#### EXERCISE BRIEF
What the task needs is every record repeated exactly, nothing more.

Pixel coordinate grounding data:
*** Block opens ***
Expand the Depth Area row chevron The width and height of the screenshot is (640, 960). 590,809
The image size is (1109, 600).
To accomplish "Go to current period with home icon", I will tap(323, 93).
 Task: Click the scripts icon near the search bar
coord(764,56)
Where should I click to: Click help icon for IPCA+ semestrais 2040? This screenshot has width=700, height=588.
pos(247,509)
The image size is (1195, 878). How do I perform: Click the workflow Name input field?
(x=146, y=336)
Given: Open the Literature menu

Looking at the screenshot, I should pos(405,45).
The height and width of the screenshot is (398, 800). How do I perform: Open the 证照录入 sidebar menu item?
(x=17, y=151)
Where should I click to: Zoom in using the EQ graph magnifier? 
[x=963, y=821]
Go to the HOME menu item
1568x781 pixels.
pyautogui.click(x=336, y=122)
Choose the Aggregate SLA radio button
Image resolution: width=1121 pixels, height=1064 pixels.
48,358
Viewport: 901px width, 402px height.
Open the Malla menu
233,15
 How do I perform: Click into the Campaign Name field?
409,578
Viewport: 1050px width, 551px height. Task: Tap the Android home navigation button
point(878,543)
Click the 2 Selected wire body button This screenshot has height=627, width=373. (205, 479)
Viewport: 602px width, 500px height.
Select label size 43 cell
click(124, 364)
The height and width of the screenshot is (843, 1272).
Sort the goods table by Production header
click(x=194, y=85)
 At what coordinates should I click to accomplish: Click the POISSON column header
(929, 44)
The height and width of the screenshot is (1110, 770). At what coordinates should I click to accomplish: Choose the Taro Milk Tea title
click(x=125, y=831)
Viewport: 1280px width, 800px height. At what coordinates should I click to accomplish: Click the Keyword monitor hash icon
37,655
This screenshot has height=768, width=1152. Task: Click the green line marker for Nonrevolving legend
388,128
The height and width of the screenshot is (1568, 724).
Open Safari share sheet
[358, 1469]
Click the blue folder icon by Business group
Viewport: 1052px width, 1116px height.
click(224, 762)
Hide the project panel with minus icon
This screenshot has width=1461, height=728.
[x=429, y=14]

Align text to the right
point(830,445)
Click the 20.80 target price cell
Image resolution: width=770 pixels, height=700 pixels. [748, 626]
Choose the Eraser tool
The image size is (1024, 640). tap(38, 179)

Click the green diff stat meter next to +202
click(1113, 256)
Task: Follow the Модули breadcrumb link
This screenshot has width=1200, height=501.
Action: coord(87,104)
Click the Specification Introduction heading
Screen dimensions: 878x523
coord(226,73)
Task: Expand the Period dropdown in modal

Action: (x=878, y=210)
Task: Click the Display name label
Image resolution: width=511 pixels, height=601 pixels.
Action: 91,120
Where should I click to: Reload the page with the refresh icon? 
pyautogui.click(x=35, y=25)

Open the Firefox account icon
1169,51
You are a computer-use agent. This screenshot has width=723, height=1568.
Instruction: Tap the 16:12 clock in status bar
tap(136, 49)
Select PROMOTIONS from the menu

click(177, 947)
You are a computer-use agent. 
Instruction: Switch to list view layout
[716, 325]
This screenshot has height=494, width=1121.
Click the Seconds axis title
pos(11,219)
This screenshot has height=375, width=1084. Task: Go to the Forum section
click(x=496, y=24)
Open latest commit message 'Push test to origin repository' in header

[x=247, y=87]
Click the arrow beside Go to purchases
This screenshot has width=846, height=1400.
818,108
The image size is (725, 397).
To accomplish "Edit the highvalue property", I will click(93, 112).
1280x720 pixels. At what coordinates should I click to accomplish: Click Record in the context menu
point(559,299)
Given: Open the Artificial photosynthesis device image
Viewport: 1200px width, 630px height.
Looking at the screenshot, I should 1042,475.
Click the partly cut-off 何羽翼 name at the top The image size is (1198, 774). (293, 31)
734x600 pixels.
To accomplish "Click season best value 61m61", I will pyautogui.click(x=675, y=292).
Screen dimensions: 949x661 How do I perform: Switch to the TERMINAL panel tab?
*** Block closes ***
#### RESULT FOR THIS EXERCISE
Expand the Depth Area row chevron The width and height of the screenshot is (640, 960). 590,809
The image size is (1109, 600).
To accomplish "Go to current period with home icon", I will tap(323, 93).
 Task: Click the scripts icon near the search bar
coord(764,56)
Where should I click to: Click help icon for IPCA+ semestrais 2040? This screenshot has width=700, height=588.
pos(247,509)
The image size is (1195, 878). How do I perform: Click the workflow Name input field?
(x=146, y=336)
Given: Open the Literature menu

Looking at the screenshot, I should pos(405,45).
The height and width of the screenshot is (398, 800). How do I perform: Open the 证照录入 sidebar menu item?
(x=17, y=151)
Where should I click to: Zoom in using the EQ graph magnifier? 
[x=963, y=821]
Go to the HOME menu item
1568x781 pixels.
pyautogui.click(x=336, y=122)
Choose the Aggregate SLA radio button
Image resolution: width=1121 pixels, height=1064 pixels.
48,358
Viewport: 901px width, 402px height.
Open the Malla menu
233,15
 How do I perform: Click into the Campaign Name field?
409,578
Viewport: 1050px width, 551px height. Task: Tap the Android home navigation button
point(878,543)
Click the 2 Selected wire body button This screenshot has height=627, width=373. (205, 479)
Viewport: 602px width, 500px height.
Select label size 43 cell
click(124, 364)
The height and width of the screenshot is (843, 1272).
Sort the goods table by Production header
click(x=194, y=85)
 At what coordinates should I click to accomplish: Click the POISSON column header
(929, 44)
The height and width of the screenshot is (1110, 770). At what coordinates should I click to accomplish: Choose the Taro Milk Tea title
click(x=125, y=831)
Viewport: 1280px width, 800px height. At what coordinates should I click to accomplish: Click the Keyword monitor hash icon
37,655
This screenshot has height=768, width=1152. Task: Click the green line marker for Nonrevolving legend
388,128
The height and width of the screenshot is (1568, 724).
Open Safari share sheet
[358, 1469]
Click the blue folder icon by Business group
Viewport: 1052px width, 1116px height.
click(224, 762)
Hide the project panel with minus icon
This screenshot has width=1461, height=728.
[x=429, y=14]

Align text to the right
point(830,445)
Click the 20.80 target price cell
Image resolution: width=770 pixels, height=700 pixels. [748, 626]
Choose the Eraser tool
The image size is (1024, 640). tap(38, 179)

Click the green diff stat meter next to +202
click(1113, 256)
Task: Follow the Модули breadcrumb link
This screenshot has width=1200, height=501.
Action: coord(87,104)
Click the Specification Introduction heading
Screen dimensions: 878x523
coord(226,73)
Task: Expand the Period dropdown in modal

Action: (x=878, y=210)
Task: Click the Display name label
Image resolution: width=511 pixels, height=601 pixels.
Action: 91,120
Where should I click to: Reload the page with the refresh icon? 
pyautogui.click(x=35, y=25)

Open the Firefox account icon
1169,51
You are a computer-use agent. This screenshot has width=723, height=1568.
Instruction: Tap the 16:12 clock in status bar
tap(136, 49)
Select PROMOTIONS from the menu

click(177, 947)
You are a computer-use agent. 
Instruction: Switch to list view layout
[716, 325]
This screenshot has height=494, width=1121.
Click the Seconds axis title
pos(11,219)
This screenshot has height=375, width=1084. Task: Go to the Forum section
click(x=496, y=24)
Open latest commit message 'Push test to origin repository' in header

[x=247, y=87]
Click the arrow beside Go to purchases
This screenshot has width=846, height=1400.
818,108
The image size is (725, 397).
To accomplish "Edit the highvalue property", I will click(93, 112).
1280x720 pixels. At what coordinates should I click to accomplish: Click Record in the context menu
point(559,299)
Given: Open the Artificial photosynthesis device image
Viewport: 1200px width, 630px height.
Looking at the screenshot, I should 1042,475.
Click the partly cut-off 何羽翼 name at the top The image size is (1198, 774). (293, 31)
734x600 pixels.
To accomplish "Click season best value 61m61", I will pyautogui.click(x=675, y=292).
Screen dimensions: 949x661 How do I perform: Switch to the TERMINAL panel tab?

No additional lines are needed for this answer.